Neustadt führt zu Entlastung

Obwohl die Altstadt laut Castellaneta also um einiges besser ist als ihr Ruf, vernehme auch er Stimmen, die die «Altstadt von früher» vermissen. «Früher lief eben in Luzern gerade am Abend fast nur in der Altstadt etwas, fast alle Ausgehbereiche und Restaurants waren hier. Einige haben also sicher noch diese Zeiten in Erinnerung, als man für den Ausgang zwingend in die Altstadt ging», erklärt sich Castellaneta diese Äusserungen. Heute sei aber die gesamte Innenstadt – vor allem die Neustadt – zum Hotspot des städtischen Lebens geworden. Eine grosse Anzahl der Bars und Kulturlokale befinde sich dort.

«Die Altstadt muss heute also nicht mehr der Spielsalon der Innenstadt sein», macht Castellaneta vor diesem Hintergrund und wiederum mit Blick auf die gesamte Stadt klar. Viele, die heute für den Ausgang nicht mehr in die Altstadt kommen, hätten wohl an anderen Orten etwas gefunden. Die Altstadt müsse heute folglich in dieser Richtung weniger leisten als damals und stehe weniger unter Druck, weil sich das Angebot besser verteile. «Das ist doch tiptop», sagt Castellaneta.
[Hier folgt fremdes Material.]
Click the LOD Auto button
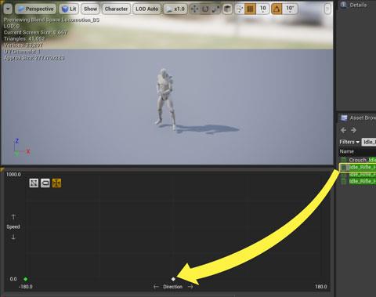The image size is (376, 297). [x=147, y=9]
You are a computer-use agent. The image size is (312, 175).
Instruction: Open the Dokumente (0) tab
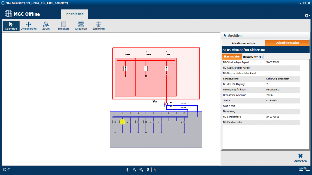(253, 57)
«City-Manager ist nicht die Lösung»

Vor dem Hintergrund all dieser Aspekte erachtet der Neo-Quartierpräsident auch die aktuell diskutierte Idee einer City-Managerin als wohl nicht zielführend. «Da eine City-Managerin verglichen mit einem Shopping-Center Ladenflächen nicht selber nach Belieben und Konzept verteilen kann, müsste sie sich dafür mit zig verschiedenen Hauseigentümern austauschen, welche für ihre Ladenflächen eine bestimmte Rendite sehen wollen und daher bei den Mieten kaum Kompromisse eingehen würden», so Castellaneta.

Der Handlungsspielraum einer City-Managerin bliebe so sehr klein. So wäre ein solches Projekt kaum erfolgreich, meint Castellaneta und schmunzelt: «Was ändert sich, wenn eine Umfrage ergäbe, dass es einen Bücherladen zu wenig und zwei Kleidergeschäfte zu viel hat?»